Most of the popular Bridgeport are R8. But Cat 40/50 were available as factory options and some members have a machine so equipped.

This is MT3

Screenshot_20231122_124826_Amazon Shopping.jpg

This is R8:

Screenshot_20231122_124925_Amazon Shopping.jpg

This is CAT40

Screenshot_20231122_125347_eBay.jpg

All 3 are 3/4" endmill holders.
 

Susquatch

Ultra Member
Administrator
Moderator
Premium Member
I think the largest spindle tapers that came in the Bridgeports were #30NMTB or #30 QC Ericson

Could be Stel. They look a lot like CAT40 to a guy who doesn't have one. What did @Brent H have on his? And where is that guy anyway? We might need to sign him up for the NS Coast Gaurd so he has more time for us......
 

Susquatch

Ultra Member
Administrator
Moderator
Premium Member
I see, well that explains that!

Now I wonder if the ones I have here waiting for you are 40s or 30s?
 

trevj

Ultra Member
I see, well that explains that!

Now I wonder if the ones I have here waiting for you are 40s or 30s?
Easy to check, compare directly with the R-8 taper. Cat/BT/NMTB/etc. number 30 taper is a match for the size of the front taper of the R-8, which I figure is not likely to be entirely a coincidence.

We ran a mixture of BT and CAT holders on the CNC mill at my last work, it was indifferent to which were used, as tool changes were done manually. Gotta have whatever matches the tool changer fingers, otherwise.
 

Alexander

Ultra Member
Administrator
CAT 40 is standard on most American made CNC Machines BT 40 is on a lot of Japanese (Chinese) equipment. The groove for the tool changer is at a different Guage length and the drive dogs are different. I have been ordering some Cat 40 tool holders on Aliexpress for about $75 each. It is a good deal compared to buying used brand name holders.
 

Chipper5783

Well-Known Member
I think Alex nailed it. The groove for the tool changer is in a slightly different location - I can’t see mixing the two arrangements. I have a BT40 machine, and note that used BT40 is a rare item here in central Alberta (I’m see Cat40 all the time). If anyone is surplusing some BT40 tooling, let me know.
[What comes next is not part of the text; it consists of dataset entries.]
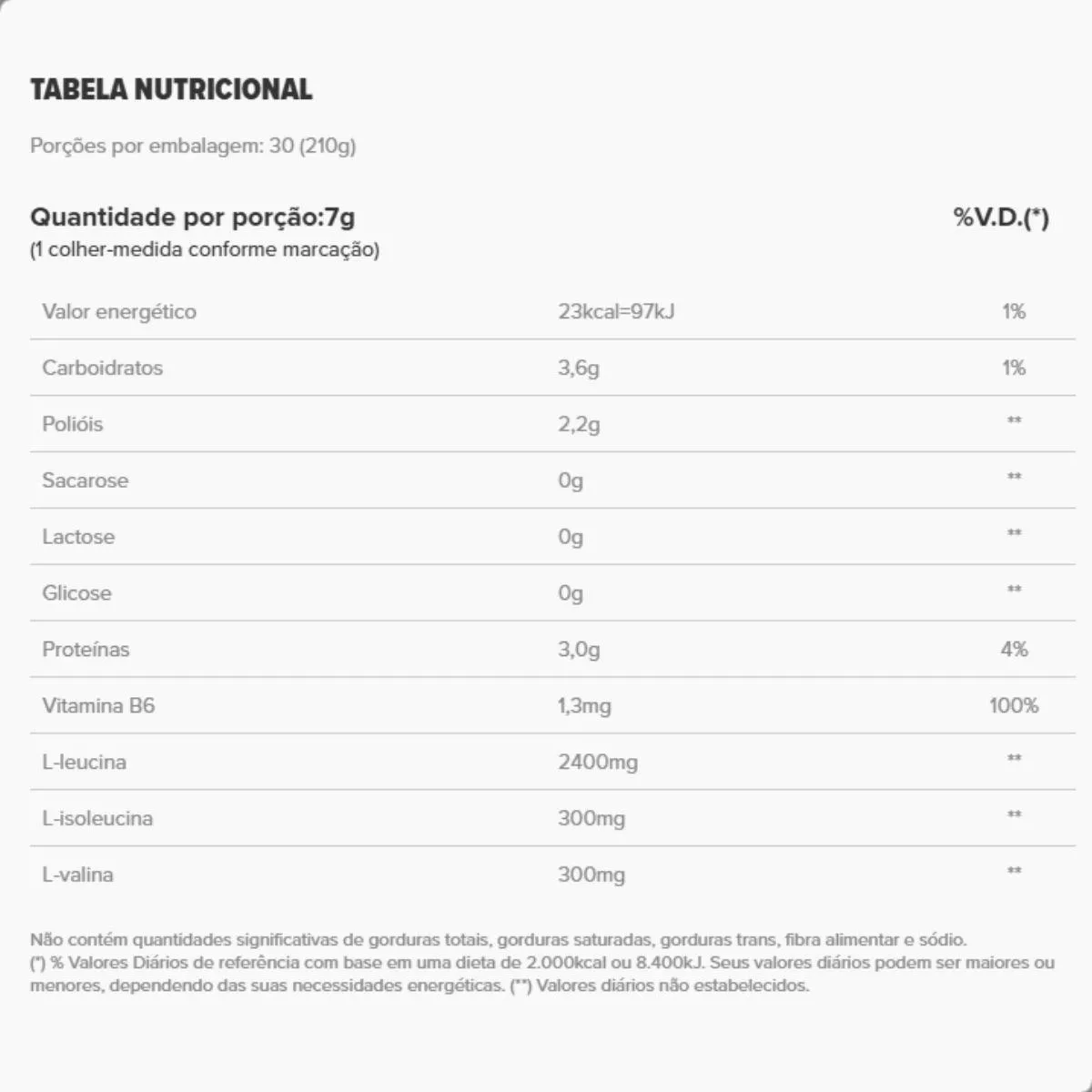Viewport: 1092px width, 1092px height.
Task: Click the Vitamina B6 100% daily value
Action: (1014, 706)
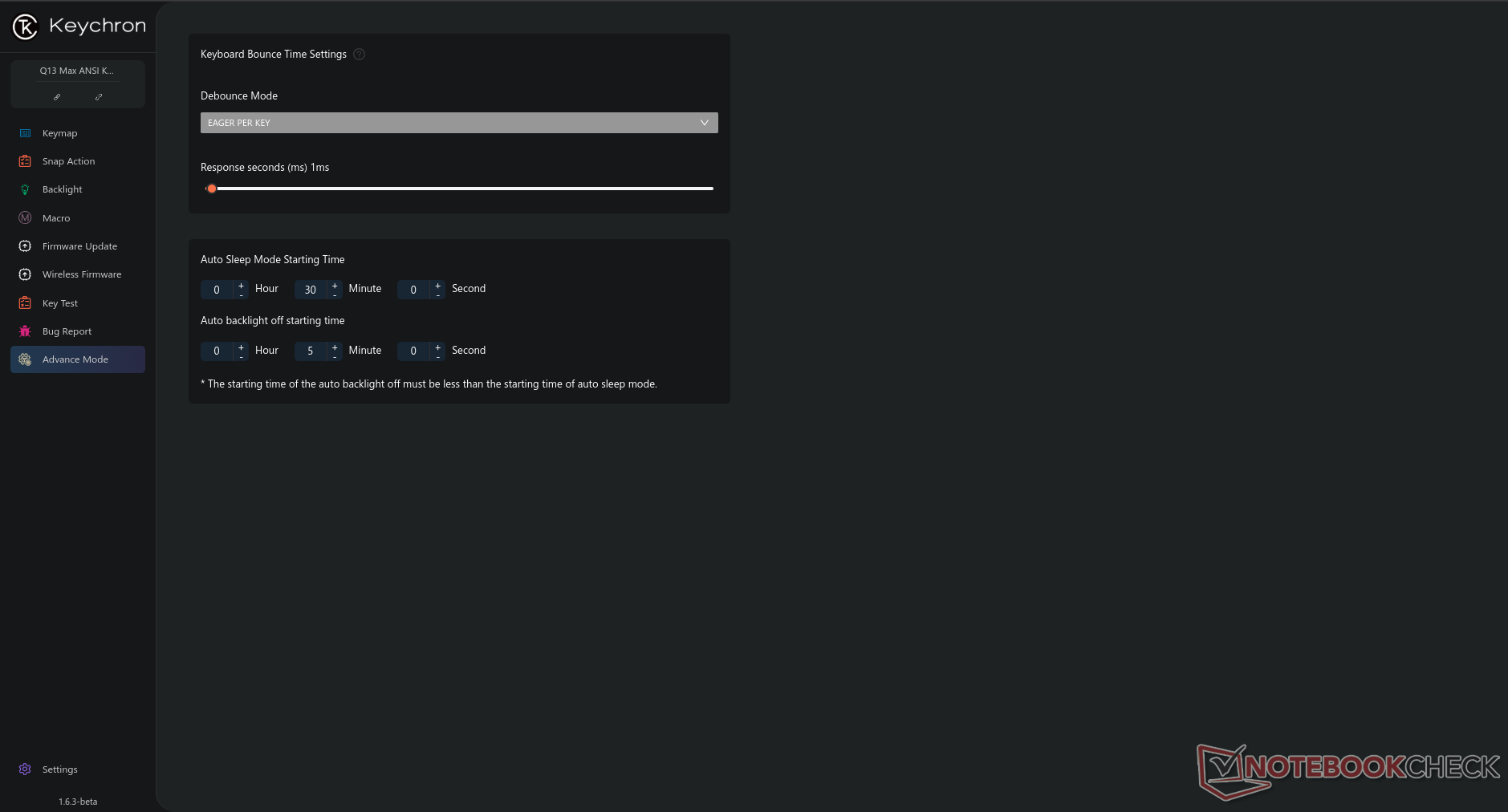Open the Debounce Mode dropdown
The image size is (1508, 812).
pos(459,123)
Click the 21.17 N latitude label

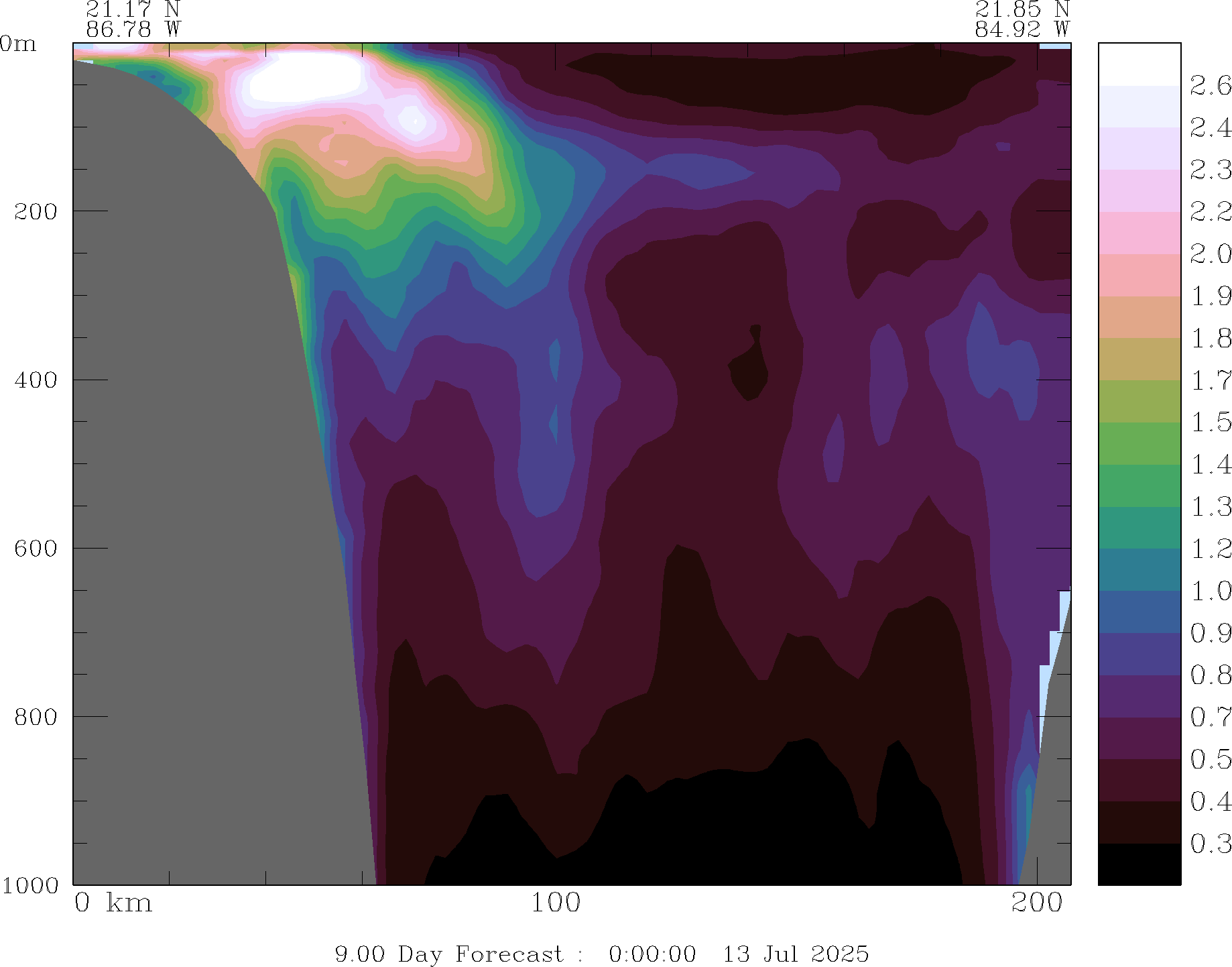(133, 9)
I am able to use the BT40 on my little European mill (Maho), with a shop built adapter from the M16 male to S20 male buttress (“Deckeldapter”) - of course being a manual machine the tool change groove is not relevant. It does mean I have a wide range of options for the little Maho.

The point being you can often mix/match tooling across the various #40 spindle tapers, but will need to sort out drive keys, the connection to the retention device, maybe the diameter of the driving ring, etc.
 

trevj

Ultra Member
Yeah, the quickie visual cue is that the CAT holder has it's groove centered on a narrow band, while the BT has the groove offset with the one side far wider than the other. Has been the quick and dirty method of separating the two types for me.

Good infor here. https://www.cncsparetools.com/new/C...ences-between-BT40-and-CAT40-Tool-Holder.html

BT uses a shorter Taper length, so needs a longer pull stud, and BT usually uses a metric thread on it's pull stud.

IIRC, the CAT's use the two different size drive notches, as a means of indexing an offset tool, on machines that are capable of controlling the orientation of such, stuff like offset boring tools or boring heads.

And if you want to see "Cute" tooling, they make CAT down to CAT 10 size!